THE PROBLEM: Include in the output exactly the lines from the opening of the data through the line containing "Select the 1 × SAR 1,535 fare amount", and nothing more.

EXERCISE MATERIAL:

■ ■ ■

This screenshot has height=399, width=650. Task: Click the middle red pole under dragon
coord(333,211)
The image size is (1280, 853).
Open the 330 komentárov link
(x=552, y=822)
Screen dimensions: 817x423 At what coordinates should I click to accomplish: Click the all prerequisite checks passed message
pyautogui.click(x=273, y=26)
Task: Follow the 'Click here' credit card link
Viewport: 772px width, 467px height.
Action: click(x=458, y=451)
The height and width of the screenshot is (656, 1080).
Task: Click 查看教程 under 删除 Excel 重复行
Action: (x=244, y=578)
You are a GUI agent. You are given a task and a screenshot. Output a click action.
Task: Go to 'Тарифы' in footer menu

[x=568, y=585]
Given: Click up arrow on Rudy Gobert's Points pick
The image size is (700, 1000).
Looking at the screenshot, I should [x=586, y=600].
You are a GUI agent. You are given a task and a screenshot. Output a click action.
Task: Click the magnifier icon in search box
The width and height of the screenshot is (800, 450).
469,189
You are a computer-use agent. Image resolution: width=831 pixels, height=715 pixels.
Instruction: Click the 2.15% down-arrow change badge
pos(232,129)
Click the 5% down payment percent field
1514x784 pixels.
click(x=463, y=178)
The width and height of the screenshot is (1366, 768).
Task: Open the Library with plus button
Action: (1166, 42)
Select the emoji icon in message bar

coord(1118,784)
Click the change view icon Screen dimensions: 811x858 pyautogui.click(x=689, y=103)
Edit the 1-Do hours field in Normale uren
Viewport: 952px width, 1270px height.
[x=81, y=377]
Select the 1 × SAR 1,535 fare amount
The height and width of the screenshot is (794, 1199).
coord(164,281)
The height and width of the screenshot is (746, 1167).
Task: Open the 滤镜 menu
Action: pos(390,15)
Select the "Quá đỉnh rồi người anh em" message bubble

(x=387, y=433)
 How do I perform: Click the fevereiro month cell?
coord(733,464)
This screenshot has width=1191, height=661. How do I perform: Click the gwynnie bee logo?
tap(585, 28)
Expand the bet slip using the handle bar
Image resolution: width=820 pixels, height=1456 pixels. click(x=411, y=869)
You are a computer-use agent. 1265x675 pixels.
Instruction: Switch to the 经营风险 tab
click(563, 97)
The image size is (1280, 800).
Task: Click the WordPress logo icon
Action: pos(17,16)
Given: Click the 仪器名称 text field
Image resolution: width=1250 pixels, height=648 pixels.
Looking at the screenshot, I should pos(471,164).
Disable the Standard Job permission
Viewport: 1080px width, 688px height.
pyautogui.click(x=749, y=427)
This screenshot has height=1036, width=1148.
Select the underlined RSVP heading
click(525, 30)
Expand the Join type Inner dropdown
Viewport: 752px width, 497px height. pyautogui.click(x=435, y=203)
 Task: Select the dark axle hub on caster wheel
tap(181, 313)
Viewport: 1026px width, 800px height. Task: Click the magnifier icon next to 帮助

■ ■ ■

ANSWER SECTION:
This screenshot has height=399, width=650. Task: Click the middle red pole under dragon
coord(333,211)
The image size is (1280, 853).
Open the 330 komentárov link
(x=552, y=822)
Screen dimensions: 817x423 At what coordinates should I click to accomplish: Click the all prerequisite checks passed message
pyautogui.click(x=273, y=26)
Task: Follow the 'Click here' credit card link
Viewport: 772px width, 467px height.
Action: click(x=458, y=451)
The height and width of the screenshot is (656, 1080).
Task: Click 查看教程 under 删除 Excel 重复行
Action: (x=244, y=578)
You are a GUI agent. You are given a task and a screenshot. Output a click action.
Task: Go to 'Тарифы' in footer menu

[x=568, y=585]
Given: Click up arrow on Rudy Gobert's Points pick
The image size is (700, 1000).
Looking at the screenshot, I should [x=586, y=600].
You are a GUI agent. You are given a task and a screenshot. Output a click action.
Task: Click the magnifier icon in search box
The width and height of the screenshot is (800, 450).
469,189
You are a computer-use agent. Image resolution: width=831 pixels, height=715 pixels.
Instruction: Click the 2.15% down-arrow change badge
pos(232,129)
Click the 5% down payment percent field
1514x784 pixels.
click(x=463, y=178)
The width and height of the screenshot is (1366, 768).
Task: Open the Library with plus button
Action: (1166, 42)
Select the emoji icon in message bar

coord(1118,784)
Click the change view icon Screen dimensions: 811x858 pyautogui.click(x=689, y=103)
Edit the 1-Do hours field in Normale uren
Viewport: 952px width, 1270px height.
[x=81, y=377]
Select the 1 × SAR 1,535 fare amount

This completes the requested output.